What the task asks: Copy out the records so that each line matches the original.
↓↓↓
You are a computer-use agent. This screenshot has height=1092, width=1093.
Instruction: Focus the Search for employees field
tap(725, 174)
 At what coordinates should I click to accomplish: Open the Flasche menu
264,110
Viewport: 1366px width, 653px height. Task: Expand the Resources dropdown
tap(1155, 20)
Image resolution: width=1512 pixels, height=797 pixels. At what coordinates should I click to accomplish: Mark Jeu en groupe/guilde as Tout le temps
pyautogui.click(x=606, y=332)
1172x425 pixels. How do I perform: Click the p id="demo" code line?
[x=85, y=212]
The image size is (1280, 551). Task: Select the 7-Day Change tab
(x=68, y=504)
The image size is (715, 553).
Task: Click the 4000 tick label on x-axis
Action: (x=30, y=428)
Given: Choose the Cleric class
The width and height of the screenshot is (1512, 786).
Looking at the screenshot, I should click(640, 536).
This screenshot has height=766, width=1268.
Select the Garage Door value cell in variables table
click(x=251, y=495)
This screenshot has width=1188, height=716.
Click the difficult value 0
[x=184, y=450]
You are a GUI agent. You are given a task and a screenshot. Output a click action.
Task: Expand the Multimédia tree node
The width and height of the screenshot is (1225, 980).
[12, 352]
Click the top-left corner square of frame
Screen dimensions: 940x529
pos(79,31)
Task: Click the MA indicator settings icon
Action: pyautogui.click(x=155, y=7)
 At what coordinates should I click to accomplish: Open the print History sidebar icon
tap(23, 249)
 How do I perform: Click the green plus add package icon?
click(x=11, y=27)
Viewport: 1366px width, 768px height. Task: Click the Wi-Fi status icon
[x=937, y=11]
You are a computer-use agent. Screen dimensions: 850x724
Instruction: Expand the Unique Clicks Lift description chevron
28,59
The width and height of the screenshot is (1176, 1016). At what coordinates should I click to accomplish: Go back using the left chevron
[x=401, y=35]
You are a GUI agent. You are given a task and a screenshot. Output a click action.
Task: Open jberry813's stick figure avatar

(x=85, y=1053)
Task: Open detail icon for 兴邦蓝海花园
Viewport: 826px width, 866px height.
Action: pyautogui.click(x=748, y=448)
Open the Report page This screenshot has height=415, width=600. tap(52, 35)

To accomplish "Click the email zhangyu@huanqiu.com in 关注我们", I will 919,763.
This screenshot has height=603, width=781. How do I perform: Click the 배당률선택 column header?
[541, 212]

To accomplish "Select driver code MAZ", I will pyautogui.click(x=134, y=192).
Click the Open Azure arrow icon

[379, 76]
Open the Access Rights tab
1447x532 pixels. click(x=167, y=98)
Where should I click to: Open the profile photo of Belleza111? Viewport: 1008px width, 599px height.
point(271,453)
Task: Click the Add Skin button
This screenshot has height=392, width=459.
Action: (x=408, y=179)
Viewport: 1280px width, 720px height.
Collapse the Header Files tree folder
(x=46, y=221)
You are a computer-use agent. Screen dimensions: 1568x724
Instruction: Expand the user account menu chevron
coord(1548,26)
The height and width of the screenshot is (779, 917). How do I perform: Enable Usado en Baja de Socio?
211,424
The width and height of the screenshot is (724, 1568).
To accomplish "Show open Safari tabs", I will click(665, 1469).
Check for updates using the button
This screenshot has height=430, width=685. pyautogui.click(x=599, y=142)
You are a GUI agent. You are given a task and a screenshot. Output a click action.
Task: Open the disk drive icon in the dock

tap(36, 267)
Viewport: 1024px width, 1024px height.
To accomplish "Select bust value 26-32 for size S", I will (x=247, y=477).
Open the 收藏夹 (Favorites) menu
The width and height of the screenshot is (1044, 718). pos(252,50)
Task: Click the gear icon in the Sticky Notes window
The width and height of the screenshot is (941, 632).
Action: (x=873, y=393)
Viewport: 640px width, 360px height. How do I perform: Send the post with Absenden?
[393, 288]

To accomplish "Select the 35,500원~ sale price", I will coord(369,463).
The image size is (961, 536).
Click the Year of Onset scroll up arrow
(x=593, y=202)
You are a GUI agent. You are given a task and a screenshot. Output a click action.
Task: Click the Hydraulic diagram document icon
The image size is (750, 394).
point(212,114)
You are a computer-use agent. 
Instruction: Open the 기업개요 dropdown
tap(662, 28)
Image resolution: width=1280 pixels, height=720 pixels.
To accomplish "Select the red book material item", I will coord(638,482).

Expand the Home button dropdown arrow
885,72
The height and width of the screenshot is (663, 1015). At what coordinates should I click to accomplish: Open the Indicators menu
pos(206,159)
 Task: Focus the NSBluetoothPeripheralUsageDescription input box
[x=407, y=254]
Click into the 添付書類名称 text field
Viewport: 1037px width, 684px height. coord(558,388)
↑↑↑
Solution below:
You are a computer-use agent. This screenshot has height=1092, width=1093.
Instruction: Focus the Search for employees field
tap(725, 174)
 At what coordinates should I click to accomplish: Open the Flasche menu
264,110
Viewport: 1366px width, 653px height. Task: Expand the Resources dropdown
tap(1155, 20)
Image resolution: width=1512 pixels, height=797 pixels. At what coordinates should I click to accomplish: Mark Jeu en groupe/guilde as Tout le temps
pyautogui.click(x=606, y=332)
1172x425 pixels. How do I perform: Click the p id="demo" code line?
[x=85, y=212]
The image size is (1280, 551). Task: Select the 7-Day Change tab
(x=68, y=504)
The image size is (715, 553).
Task: Click the 4000 tick label on x-axis
Action: (x=30, y=428)
Given: Choose the Cleric class
The width and height of the screenshot is (1512, 786).
Looking at the screenshot, I should click(640, 536).
This screenshot has height=766, width=1268.
Select the Garage Door value cell in variables table
click(x=251, y=495)
This screenshot has width=1188, height=716.
Click the difficult value 0
[x=184, y=450]
You are a GUI agent. You are given a task and a screenshot. Output a click action.
Task: Expand the Multimédia tree node
The width and height of the screenshot is (1225, 980).
[12, 352]
Click the top-left corner square of frame
Screen dimensions: 940x529
pos(79,31)
Task: Click the MA indicator settings icon
Action: pyautogui.click(x=155, y=7)
 At what coordinates should I click to accomplish: Open the print History sidebar icon
tap(23, 249)
 How do I perform: Click the green plus add package icon?
click(x=11, y=27)
Viewport: 1366px width, 768px height. Task: Click the Wi-Fi status icon
[x=937, y=11]
You are a computer-use agent. Screen dimensions: 850x724
Instruction: Expand the Unique Clicks Lift description chevron
28,59
The width and height of the screenshot is (1176, 1016). At what coordinates should I click to accomplish: Go back using the left chevron
[x=401, y=35]
You are a GUI agent. You are given a task and a screenshot. Output a click action.
Task: Open jberry813's stick figure avatar

(x=85, y=1053)
Task: Open detail icon for 兴邦蓝海花园
Viewport: 826px width, 866px height.
Action: pyautogui.click(x=748, y=448)
Open the Report page This screenshot has height=415, width=600. tap(52, 35)

To accomplish "Click the email zhangyu@huanqiu.com in 关注我们", I will 919,763.
This screenshot has height=603, width=781. How do I perform: Click the 배당률선택 column header?
[541, 212]

To accomplish "Select driver code MAZ", I will pyautogui.click(x=134, y=192).
Click the Open Azure arrow icon

[379, 76]
Open the Access Rights tab
1447x532 pixels. click(x=167, y=98)
Where should I click to: Open the profile photo of Belleza111? Viewport: 1008px width, 599px height.
point(271,453)
Task: Click the Add Skin button
This screenshot has height=392, width=459.
Action: (x=408, y=179)
Viewport: 1280px width, 720px height.
Collapse the Header Files tree folder
(x=46, y=221)
You are a computer-use agent. Screen dimensions: 1568x724
Instruction: Expand the user account menu chevron
coord(1548,26)
The height and width of the screenshot is (779, 917). How do I perform: Enable Usado en Baja de Socio?
211,424
The width and height of the screenshot is (724, 1568).
To accomplish "Show open Safari tabs", I will click(665, 1469).
Check for updates using the button
This screenshot has height=430, width=685. pyautogui.click(x=599, y=142)
You are a GUI agent. You are given a task and a screenshot. Output a click action.
Task: Open the disk drive icon in the dock

tap(36, 267)
Viewport: 1024px width, 1024px height.
To accomplish "Select bust value 26-32 for size S", I will (x=247, y=477).
Open the 收藏夹 (Favorites) menu
The width and height of the screenshot is (1044, 718). pos(252,50)
Task: Click the gear icon in the Sticky Notes window
The width and height of the screenshot is (941, 632).
Action: (x=873, y=393)
Viewport: 640px width, 360px height. How do I perform: Send the post with Absenden?
[393, 288]

To accomplish "Select the 35,500원~ sale price", I will coord(369,463).
The image size is (961, 536).
Click the Year of Onset scroll up arrow
(x=593, y=202)
You are a GUI agent. You are given a task and a screenshot. Output a click action.
Task: Click the Hydraulic diagram document icon
The image size is (750, 394).
point(212,114)
You are a computer-use agent. 
Instruction: Open the 기업개요 dropdown
tap(662, 28)
Image resolution: width=1280 pixels, height=720 pixels.
To accomplish "Select the red book material item", I will coord(638,482).

Expand the Home button dropdown arrow
885,72
The height and width of the screenshot is (663, 1015). At what coordinates should I click to accomplish: Open the Indicators menu
pos(206,159)
 Task: Focus the NSBluetoothPeripheralUsageDescription input box
[x=407, y=254]
Click into the 添付書類名称 text field
Viewport: 1037px width, 684px height. coord(558,388)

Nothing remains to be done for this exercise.